■ Your task ■
What is the count of lines in the data that hold the string "agent"? State the number alone.

[Stored items from a collection]

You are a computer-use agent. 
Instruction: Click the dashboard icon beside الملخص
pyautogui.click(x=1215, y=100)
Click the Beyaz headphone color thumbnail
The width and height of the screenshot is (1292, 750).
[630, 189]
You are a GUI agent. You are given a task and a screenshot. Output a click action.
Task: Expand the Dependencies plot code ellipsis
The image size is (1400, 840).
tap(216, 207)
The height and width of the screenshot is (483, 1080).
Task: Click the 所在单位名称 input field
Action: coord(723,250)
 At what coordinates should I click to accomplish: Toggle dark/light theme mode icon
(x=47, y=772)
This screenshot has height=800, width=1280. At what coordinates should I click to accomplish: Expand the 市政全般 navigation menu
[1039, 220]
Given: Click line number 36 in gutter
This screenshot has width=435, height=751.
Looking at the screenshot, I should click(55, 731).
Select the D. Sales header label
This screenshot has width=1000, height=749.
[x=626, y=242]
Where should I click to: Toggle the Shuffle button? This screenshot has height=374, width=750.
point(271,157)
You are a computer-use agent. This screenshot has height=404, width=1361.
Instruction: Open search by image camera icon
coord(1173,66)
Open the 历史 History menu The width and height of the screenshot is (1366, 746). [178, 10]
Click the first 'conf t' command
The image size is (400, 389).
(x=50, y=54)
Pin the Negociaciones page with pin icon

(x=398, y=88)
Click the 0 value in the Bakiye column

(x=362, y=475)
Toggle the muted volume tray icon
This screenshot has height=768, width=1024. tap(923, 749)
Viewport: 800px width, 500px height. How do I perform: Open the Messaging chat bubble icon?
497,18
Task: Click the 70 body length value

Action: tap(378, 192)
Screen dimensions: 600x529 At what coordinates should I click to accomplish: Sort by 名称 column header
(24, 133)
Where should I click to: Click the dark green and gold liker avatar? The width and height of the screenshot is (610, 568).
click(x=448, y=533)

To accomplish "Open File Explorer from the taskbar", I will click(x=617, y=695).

■ Answer for this exercise ■
3